It’s happening on Wednesday, July 16. SpaceX isn’t just launching a rocket, it is deploying payload. For real this time.
Liftoff is set for 6:45 p.m. EDT out of the Starbase in South Texas. Catch the live stream on Space.com 30 minutes before the engines ignite. Or follow the live blog. Doesn’t matter how you watch, you will want to see it.
“The upcoming flight will aim to complete similar targets while also carrying next-gen satellites for the first time.”
Wait, why did we stop? Two months of silence. Flight 12 was a disaster, specifically the Super Heavy booster blowing up after separation. The FAA needed to review the wreckage. Now they gave the nod. Back in the air.

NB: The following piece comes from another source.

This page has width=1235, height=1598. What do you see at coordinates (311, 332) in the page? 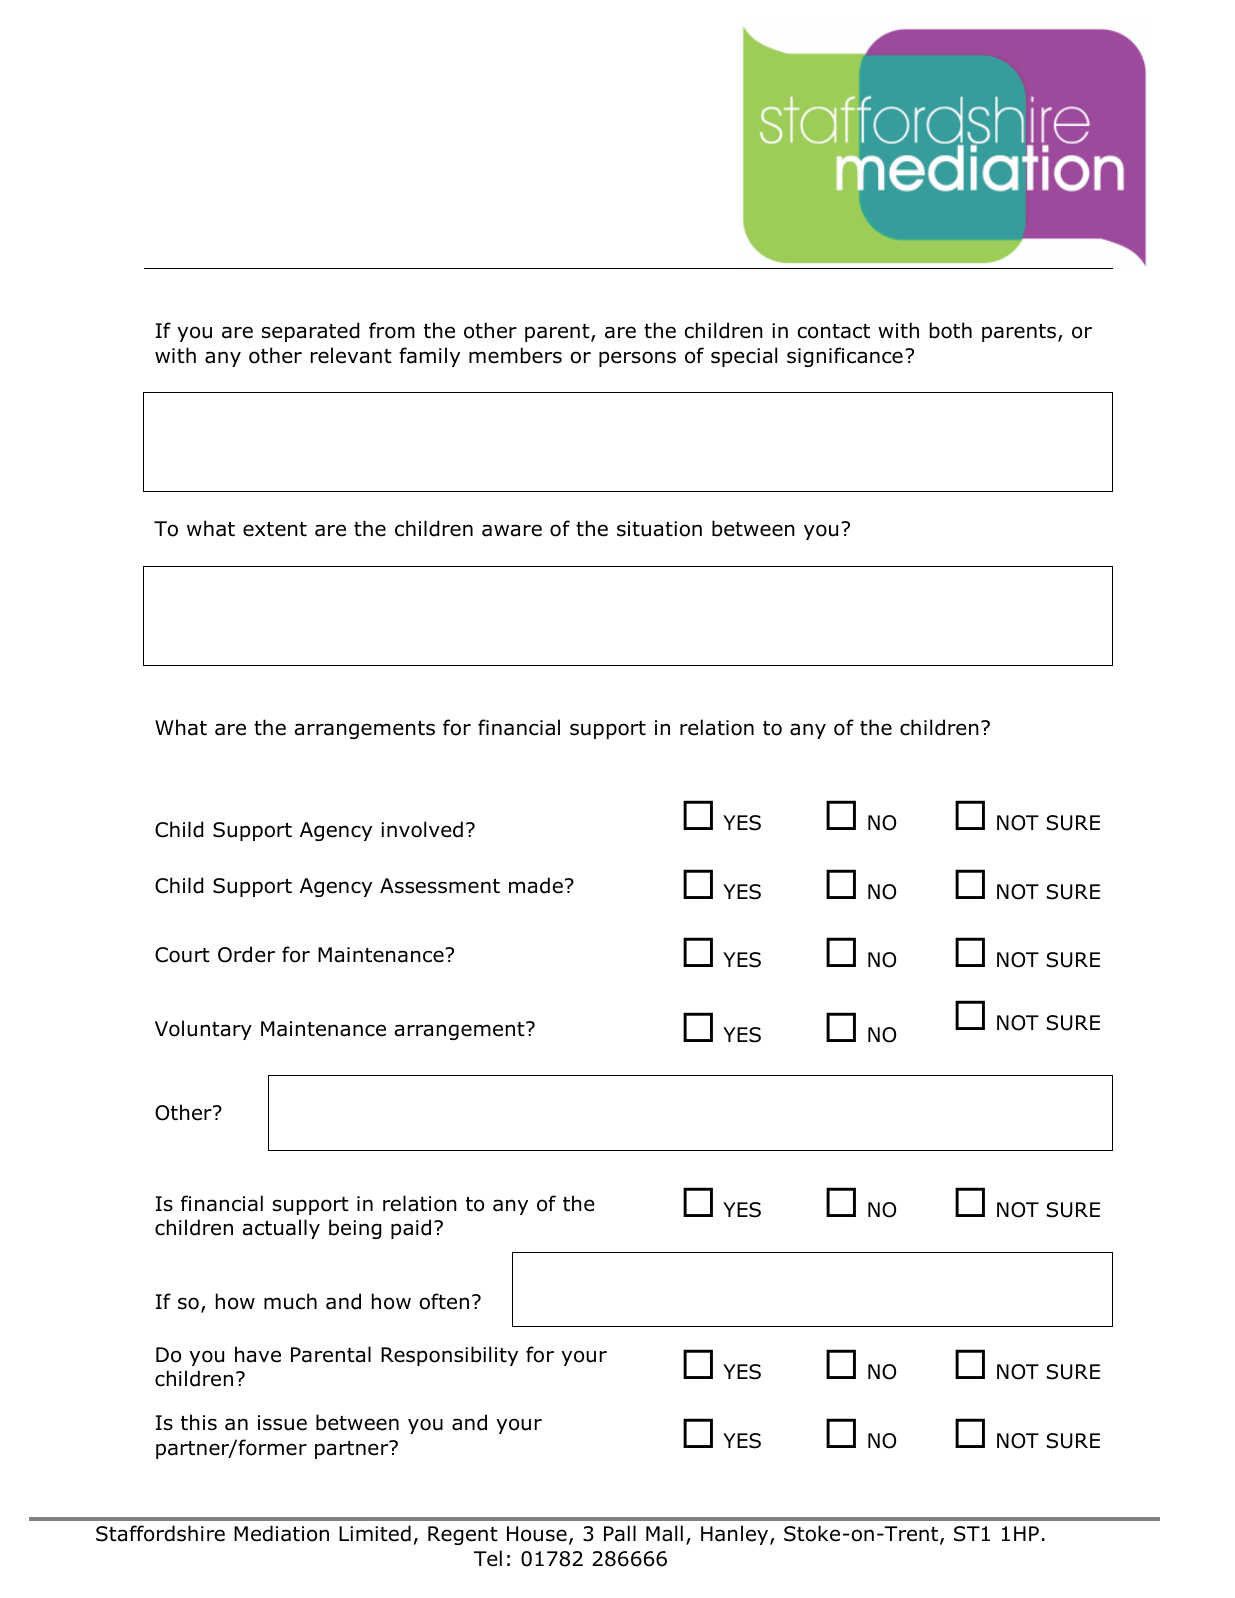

But Flight 13 has teeth. Twenty upgraded Starlink satellites. Version 3s.
Bold new territory for a test flight. Usually, they just launch empty vehicles or dummy cargo. This is hardware. Real hardware.
Here is the sequence:
- Ignition. All 33 Raptor 3 light up. That’s 18 million pounds of thrust.
- Separation. About two and a half minutes up, the booster splits. No tower catch today. Just a controlled splashdown into the Gulf.
- Payload Drop. Starship deploys those 20 satellites.
- The End. The booster tries to survive its landing burn, a fix from last time’s failure. Starship heads for reentry.
Are those satellites staying put? Not really.
They are there to test deployment. To make sure Starship can actually carry and release heavy loads. Once the trick is done, they burn up on reentry. Sacrificial tech for the sake of data.
The upper stage—Starship itself—is also getting checked out. Avionics, propulsion, the heat shield. Everything is monitored while it climbs.
Then it comes back down. Reentering over the Indian Ocean. About an hour after launch, it hits the water. A planned splashdown.
It works, for now. The data comes down. The questions remain. Will Version 3 hold together when things get really hot?
Only one way to find out. Watch the screen. Hope it doesn’t break again.